Task instructions. For each line below that holds "Digital", return the line as it stands.

Records provided.
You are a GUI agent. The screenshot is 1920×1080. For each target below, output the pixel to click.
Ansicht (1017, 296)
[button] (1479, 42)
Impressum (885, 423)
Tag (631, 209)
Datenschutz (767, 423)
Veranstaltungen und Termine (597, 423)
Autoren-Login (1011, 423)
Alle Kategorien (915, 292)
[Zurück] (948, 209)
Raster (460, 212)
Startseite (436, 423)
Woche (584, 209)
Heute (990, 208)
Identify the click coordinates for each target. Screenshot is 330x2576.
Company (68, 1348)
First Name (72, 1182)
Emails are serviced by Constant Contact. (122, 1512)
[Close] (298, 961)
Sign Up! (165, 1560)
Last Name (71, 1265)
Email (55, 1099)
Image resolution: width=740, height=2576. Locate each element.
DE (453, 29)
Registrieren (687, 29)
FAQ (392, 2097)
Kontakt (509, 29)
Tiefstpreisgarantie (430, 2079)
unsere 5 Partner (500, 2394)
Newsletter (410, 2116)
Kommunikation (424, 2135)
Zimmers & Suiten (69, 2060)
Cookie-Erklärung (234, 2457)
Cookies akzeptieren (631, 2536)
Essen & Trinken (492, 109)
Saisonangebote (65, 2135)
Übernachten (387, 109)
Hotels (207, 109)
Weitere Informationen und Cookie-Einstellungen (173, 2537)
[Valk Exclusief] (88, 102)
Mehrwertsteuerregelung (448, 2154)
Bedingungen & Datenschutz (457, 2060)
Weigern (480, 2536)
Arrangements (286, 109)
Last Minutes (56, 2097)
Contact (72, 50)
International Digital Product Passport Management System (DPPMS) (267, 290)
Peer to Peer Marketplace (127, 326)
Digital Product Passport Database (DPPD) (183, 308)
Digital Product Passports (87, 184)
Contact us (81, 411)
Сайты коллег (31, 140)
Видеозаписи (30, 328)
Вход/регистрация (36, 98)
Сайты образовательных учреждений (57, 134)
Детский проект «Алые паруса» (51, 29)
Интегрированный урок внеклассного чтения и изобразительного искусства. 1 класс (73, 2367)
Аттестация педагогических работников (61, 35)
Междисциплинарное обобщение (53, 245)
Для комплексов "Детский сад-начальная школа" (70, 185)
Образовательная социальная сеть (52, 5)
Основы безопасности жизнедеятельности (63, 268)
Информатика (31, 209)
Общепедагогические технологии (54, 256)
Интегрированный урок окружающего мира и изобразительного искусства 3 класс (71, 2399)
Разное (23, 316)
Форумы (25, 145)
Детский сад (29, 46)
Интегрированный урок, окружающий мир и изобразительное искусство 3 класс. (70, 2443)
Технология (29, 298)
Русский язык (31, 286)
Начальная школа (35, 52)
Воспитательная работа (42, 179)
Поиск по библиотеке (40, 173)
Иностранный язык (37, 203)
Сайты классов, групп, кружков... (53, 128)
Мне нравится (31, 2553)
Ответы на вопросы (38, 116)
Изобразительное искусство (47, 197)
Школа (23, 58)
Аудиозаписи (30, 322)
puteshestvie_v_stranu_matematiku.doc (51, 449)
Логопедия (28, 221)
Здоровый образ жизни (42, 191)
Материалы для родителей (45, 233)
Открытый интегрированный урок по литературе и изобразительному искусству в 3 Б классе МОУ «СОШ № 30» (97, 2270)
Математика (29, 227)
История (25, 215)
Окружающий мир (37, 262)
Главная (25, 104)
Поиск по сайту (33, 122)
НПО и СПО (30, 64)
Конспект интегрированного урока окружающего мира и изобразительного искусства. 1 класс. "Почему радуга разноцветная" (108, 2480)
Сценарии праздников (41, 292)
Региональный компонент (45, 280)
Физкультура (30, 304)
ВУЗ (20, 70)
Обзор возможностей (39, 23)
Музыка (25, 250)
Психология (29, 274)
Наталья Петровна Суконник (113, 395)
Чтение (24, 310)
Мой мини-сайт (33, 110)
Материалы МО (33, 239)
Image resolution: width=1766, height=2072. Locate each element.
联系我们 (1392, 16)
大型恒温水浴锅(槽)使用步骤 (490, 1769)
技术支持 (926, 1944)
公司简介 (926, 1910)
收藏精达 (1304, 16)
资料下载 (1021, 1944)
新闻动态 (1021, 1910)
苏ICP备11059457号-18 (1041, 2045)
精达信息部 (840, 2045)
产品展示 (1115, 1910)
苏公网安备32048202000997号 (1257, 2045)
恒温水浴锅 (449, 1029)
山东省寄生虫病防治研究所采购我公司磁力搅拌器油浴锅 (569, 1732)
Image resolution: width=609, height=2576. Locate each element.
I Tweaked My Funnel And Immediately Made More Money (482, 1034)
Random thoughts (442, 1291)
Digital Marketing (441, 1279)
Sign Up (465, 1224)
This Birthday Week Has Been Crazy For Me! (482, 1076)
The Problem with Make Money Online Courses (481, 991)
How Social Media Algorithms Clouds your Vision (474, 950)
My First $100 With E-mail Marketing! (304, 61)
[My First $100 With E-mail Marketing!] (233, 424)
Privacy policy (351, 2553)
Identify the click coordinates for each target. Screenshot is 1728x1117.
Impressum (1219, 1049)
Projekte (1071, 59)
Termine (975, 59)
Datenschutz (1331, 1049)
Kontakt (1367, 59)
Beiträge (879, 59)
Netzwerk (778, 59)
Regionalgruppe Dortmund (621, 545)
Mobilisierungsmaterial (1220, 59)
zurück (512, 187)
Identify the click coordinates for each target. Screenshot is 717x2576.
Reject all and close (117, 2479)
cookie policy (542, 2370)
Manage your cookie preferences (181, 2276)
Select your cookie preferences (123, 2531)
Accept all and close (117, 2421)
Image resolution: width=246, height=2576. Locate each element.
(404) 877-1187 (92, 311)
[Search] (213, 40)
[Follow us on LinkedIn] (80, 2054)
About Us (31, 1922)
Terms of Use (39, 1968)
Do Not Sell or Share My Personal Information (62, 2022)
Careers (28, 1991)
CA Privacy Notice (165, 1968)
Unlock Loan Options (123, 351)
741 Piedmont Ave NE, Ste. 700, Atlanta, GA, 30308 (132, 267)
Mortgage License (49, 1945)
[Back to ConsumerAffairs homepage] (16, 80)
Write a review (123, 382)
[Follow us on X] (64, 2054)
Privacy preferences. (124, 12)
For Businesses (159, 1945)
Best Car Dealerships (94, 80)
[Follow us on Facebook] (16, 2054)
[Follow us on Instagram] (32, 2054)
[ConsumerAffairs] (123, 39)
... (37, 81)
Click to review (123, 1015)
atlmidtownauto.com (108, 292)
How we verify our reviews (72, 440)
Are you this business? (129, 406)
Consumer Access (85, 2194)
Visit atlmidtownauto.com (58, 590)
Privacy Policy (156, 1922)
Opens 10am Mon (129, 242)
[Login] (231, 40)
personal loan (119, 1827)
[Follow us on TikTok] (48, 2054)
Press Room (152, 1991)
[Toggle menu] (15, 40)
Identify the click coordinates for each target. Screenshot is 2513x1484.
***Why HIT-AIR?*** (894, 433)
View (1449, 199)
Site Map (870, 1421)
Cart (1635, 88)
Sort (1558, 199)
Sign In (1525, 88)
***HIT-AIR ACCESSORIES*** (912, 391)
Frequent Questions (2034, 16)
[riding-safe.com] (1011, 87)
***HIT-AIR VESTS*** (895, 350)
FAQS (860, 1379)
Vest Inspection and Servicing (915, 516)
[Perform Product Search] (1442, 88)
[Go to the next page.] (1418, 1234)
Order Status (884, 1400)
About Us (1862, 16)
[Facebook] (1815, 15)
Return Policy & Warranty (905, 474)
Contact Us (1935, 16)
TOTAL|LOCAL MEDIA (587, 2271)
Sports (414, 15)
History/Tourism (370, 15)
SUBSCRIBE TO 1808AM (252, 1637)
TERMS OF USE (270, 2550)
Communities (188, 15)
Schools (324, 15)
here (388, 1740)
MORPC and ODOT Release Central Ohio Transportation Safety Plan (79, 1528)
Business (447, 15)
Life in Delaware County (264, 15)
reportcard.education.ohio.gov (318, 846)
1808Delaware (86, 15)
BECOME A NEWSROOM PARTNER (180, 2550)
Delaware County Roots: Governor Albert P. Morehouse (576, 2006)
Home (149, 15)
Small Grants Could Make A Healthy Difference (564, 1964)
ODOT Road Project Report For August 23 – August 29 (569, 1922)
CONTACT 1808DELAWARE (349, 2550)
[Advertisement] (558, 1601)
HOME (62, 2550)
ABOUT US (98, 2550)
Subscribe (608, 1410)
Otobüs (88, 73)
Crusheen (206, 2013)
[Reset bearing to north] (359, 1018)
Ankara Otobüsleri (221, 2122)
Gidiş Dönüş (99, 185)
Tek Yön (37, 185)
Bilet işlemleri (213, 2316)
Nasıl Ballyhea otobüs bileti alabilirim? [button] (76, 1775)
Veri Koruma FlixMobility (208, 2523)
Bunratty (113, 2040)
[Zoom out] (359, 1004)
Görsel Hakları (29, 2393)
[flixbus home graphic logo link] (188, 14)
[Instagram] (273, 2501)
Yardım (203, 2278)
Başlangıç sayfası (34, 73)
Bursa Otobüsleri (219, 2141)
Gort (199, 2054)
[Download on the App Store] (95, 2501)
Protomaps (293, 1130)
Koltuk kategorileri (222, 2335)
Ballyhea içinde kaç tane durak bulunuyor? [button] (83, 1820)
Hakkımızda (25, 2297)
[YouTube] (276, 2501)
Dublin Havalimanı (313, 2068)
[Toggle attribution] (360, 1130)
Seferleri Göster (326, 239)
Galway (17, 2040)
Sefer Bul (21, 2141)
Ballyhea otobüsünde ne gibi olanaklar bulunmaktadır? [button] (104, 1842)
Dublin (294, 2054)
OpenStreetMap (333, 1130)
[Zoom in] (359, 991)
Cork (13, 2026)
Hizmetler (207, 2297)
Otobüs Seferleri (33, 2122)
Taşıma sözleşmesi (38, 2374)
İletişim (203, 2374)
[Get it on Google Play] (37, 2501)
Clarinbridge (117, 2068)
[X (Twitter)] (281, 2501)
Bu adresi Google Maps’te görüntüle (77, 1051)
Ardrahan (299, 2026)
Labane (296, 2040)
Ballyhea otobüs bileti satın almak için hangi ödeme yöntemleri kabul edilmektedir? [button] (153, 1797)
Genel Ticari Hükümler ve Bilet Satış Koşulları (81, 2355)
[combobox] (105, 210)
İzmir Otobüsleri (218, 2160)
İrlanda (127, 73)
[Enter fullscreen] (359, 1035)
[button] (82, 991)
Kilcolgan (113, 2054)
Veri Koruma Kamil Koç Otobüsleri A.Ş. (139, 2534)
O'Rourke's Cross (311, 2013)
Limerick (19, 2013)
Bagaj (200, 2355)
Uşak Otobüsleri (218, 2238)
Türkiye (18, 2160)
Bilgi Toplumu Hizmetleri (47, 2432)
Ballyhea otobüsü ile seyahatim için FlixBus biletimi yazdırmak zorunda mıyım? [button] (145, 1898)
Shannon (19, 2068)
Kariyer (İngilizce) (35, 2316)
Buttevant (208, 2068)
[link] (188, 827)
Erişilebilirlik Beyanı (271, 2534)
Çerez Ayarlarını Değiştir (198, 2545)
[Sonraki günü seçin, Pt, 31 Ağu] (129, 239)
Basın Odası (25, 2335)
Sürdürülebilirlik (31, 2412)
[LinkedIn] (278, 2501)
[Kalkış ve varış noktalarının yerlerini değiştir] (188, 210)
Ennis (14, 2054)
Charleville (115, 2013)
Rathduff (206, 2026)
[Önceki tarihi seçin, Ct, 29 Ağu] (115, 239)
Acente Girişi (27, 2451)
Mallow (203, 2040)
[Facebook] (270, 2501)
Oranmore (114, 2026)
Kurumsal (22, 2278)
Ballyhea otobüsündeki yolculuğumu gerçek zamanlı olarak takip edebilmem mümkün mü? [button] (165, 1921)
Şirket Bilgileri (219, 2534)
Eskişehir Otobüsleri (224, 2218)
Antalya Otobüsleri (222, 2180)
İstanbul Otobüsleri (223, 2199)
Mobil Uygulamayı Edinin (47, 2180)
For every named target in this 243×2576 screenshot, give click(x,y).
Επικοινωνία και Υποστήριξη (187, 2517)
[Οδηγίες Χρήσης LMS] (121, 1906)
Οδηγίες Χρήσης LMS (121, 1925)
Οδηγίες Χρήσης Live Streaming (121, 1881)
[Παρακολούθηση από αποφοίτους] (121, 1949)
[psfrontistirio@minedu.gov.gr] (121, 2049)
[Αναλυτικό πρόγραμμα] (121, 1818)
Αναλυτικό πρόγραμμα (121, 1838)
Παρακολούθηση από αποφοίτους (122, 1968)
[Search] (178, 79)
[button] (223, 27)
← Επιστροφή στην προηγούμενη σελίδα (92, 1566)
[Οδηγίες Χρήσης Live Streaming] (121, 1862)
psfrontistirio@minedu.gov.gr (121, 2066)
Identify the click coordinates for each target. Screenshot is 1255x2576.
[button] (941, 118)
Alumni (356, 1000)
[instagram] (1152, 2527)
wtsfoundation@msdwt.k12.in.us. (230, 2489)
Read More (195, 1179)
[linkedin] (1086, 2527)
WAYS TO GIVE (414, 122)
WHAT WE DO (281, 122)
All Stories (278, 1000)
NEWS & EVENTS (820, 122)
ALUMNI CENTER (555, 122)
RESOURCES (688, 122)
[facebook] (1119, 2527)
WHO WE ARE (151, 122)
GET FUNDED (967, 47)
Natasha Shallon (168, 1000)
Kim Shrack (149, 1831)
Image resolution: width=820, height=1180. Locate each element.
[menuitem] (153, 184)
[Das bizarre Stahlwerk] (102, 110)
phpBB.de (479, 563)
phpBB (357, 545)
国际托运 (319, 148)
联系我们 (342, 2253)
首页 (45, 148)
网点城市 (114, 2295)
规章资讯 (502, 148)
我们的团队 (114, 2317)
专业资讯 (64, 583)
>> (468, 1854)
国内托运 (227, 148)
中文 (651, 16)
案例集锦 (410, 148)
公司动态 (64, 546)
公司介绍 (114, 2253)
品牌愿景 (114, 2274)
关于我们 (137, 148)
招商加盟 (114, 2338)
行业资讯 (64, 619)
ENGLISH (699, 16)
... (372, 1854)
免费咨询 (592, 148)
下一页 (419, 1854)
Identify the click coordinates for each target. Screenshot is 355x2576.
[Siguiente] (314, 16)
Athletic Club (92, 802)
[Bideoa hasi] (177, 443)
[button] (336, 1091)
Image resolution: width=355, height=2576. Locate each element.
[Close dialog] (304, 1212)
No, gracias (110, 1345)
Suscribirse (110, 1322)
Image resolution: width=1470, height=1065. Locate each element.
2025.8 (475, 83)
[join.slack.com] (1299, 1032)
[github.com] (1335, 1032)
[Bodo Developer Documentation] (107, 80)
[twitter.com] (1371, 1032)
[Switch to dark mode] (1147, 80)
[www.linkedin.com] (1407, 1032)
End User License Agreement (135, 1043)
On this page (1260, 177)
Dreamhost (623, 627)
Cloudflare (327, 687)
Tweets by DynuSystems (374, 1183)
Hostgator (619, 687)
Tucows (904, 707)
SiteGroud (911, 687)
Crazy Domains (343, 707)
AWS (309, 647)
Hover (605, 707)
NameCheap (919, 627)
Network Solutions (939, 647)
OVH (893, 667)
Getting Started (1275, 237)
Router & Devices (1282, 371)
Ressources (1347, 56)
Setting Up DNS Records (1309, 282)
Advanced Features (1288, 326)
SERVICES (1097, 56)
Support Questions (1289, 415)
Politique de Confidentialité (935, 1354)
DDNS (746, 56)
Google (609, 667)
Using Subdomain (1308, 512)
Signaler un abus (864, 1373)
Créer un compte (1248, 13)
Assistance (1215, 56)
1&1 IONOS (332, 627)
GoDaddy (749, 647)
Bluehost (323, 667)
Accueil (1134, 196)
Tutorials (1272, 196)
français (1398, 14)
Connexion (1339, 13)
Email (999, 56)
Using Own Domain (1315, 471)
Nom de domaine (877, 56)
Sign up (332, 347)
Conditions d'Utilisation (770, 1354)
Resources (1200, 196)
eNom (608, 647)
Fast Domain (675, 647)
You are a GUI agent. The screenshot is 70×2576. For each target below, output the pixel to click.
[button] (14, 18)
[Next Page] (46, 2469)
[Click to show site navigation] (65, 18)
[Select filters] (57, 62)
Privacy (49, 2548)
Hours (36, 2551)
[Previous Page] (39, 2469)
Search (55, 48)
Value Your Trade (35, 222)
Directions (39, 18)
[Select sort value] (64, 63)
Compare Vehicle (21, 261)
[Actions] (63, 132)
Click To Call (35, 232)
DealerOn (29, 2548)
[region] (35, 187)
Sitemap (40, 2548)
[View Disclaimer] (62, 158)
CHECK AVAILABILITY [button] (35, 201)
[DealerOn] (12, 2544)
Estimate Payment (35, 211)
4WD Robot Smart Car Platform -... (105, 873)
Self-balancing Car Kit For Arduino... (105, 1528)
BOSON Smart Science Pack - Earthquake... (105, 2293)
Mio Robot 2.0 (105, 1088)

Answer section.
International Digital Product Passport Management System (DPPMS) (267, 290)
Digital Product Passport Database (DPPD) (183, 308)
Digital Product Passports (87, 184)
Digital Marketing (441, 1279)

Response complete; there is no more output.